(Records from a dataset)
━━━━━━━━

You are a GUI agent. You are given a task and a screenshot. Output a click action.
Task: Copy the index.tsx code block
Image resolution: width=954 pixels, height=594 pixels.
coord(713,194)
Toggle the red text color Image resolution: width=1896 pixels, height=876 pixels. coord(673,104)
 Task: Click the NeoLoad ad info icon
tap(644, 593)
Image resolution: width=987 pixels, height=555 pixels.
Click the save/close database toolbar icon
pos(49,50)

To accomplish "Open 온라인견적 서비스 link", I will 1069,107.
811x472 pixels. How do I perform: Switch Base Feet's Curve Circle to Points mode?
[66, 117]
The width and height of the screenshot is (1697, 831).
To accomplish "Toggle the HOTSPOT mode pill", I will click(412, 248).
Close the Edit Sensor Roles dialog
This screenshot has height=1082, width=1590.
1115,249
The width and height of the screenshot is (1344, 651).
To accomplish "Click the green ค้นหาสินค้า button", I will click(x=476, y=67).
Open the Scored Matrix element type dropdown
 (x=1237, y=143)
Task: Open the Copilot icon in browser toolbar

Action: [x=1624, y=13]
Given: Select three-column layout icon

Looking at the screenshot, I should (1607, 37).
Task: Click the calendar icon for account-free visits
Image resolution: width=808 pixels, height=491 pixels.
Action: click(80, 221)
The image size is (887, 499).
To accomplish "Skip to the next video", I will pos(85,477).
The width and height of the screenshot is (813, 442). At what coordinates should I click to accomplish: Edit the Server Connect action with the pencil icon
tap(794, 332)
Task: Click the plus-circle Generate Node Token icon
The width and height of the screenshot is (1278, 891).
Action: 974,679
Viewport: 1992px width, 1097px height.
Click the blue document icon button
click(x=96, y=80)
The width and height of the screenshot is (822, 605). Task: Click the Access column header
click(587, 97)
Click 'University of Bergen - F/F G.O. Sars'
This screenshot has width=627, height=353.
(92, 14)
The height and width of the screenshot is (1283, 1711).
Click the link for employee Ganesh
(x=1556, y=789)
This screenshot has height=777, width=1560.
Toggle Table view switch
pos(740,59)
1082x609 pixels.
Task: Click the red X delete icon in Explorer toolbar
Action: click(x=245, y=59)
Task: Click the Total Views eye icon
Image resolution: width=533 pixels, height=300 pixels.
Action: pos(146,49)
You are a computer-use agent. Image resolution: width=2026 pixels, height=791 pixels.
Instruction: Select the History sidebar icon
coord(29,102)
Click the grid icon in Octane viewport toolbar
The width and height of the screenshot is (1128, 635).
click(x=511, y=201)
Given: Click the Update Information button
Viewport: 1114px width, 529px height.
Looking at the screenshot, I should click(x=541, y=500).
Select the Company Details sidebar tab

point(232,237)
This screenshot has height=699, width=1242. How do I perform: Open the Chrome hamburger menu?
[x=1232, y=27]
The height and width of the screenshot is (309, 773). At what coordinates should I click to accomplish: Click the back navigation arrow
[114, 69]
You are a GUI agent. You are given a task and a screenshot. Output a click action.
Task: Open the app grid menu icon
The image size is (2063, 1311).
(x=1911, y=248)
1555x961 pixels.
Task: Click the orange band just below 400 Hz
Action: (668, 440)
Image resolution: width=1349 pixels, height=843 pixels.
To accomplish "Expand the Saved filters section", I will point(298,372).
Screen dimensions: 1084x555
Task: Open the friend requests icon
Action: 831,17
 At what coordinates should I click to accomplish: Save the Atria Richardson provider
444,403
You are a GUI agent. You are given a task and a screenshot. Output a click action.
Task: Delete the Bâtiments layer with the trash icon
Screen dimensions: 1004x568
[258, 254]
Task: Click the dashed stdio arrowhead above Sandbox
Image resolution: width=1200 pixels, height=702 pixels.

━━━━━━━━

=== What to do ===
The answer should consist of all the lines above, retyped exactly.

=== The answer ===
You are a GUI agent. You are given a task and a screenshot. Output a click action.
Task: Copy the index.tsx code block
Image resolution: width=954 pixels, height=594 pixels.
coord(713,194)
Toggle the red text color Image resolution: width=1896 pixels, height=876 pixels. coord(673,104)
 Task: Click the NeoLoad ad info icon
tap(644, 593)
Image resolution: width=987 pixels, height=555 pixels.
Click the save/close database toolbar icon
pos(49,50)

To accomplish "Open 온라인견적 서비스 link", I will 1069,107.
811x472 pixels. How do I perform: Switch Base Feet's Curve Circle to Points mode?
[66, 117]
The width and height of the screenshot is (1697, 831).
To accomplish "Toggle the HOTSPOT mode pill", I will click(412, 248).
Close the Edit Sensor Roles dialog
This screenshot has height=1082, width=1590.
1115,249
The width and height of the screenshot is (1344, 651).
To accomplish "Click the green ค้นหาสินค้า button", I will click(x=476, y=67).
Open the Scored Matrix element type dropdown
 (x=1237, y=143)
Task: Open the Copilot icon in browser toolbar

Action: [x=1624, y=13]
Given: Select three-column layout icon

Looking at the screenshot, I should (1607, 37).
Task: Click the calendar icon for account-free visits
Image resolution: width=808 pixels, height=491 pixels.
Action: click(80, 221)
The image size is (887, 499).
To accomplish "Skip to the next video", I will pos(85,477).
The width and height of the screenshot is (813, 442). At what coordinates should I click to accomplish: Edit the Server Connect action with the pencil icon
tap(794, 332)
Task: Click the plus-circle Generate Node Token icon
The width and height of the screenshot is (1278, 891).
Action: 974,679
Viewport: 1992px width, 1097px height.
Click the blue document icon button
click(x=96, y=80)
The width and height of the screenshot is (822, 605). Task: Click the Access column header
click(587, 97)
Click 'University of Bergen - F/F G.O. Sars'
This screenshot has width=627, height=353.
(92, 14)
The height and width of the screenshot is (1283, 1711).
Click the link for employee Ganesh
(x=1556, y=789)
This screenshot has height=777, width=1560.
Toggle Table view switch
pos(740,59)
1082x609 pixels.
Task: Click the red X delete icon in Explorer toolbar
Action: click(x=245, y=59)
Task: Click the Total Views eye icon
Image resolution: width=533 pixels, height=300 pixels.
Action: pos(146,49)
You are a computer-use agent. Image resolution: width=2026 pixels, height=791 pixels.
Instruction: Select the History sidebar icon
coord(29,102)
Click the grid icon in Octane viewport toolbar
The width and height of the screenshot is (1128, 635).
click(x=511, y=201)
Given: Click the Update Information button
Viewport: 1114px width, 529px height.
Looking at the screenshot, I should click(x=541, y=500).
Select the Company Details sidebar tab

point(232,237)
This screenshot has height=699, width=1242. How do I perform: Open the Chrome hamburger menu?
[x=1232, y=27]
The height and width of the screenshot is (309, 773). At what coordinates should I click to accomplish: Click the back navigation arrow
[114, 69]
You are a GUI agent. You are given a task and a screenshot. Output a click action.
Task: Open the app grid menu icon
The image size is (2063, 1311).
(x=1911, y=248)
1555x961 pixels.
Task: Click the orange band just below 400 Hz
Action: (668, 440)
Image resolution: width=1349 pixels, height=843 pixels.
To accomplish "Expand the Saved filters section", I will point(298,372).
Screen dimensions: 1084x555
Task: Open the friend requests icon
Action: 831,17
 At what coordinates should I click to accomplish: Save the Atria Richardson provider
444,403
You are a GUI agent. You are given a task and a screenshot. Output a click action.
Task: Delete the Bâtiments layer with the trash icon
Screen dimensions: 1004x568
[258, 254]
Task: Click the dashed stdio arrowhead above Sandbox
Image resolution: width=1200 pixels, height=702 pixels.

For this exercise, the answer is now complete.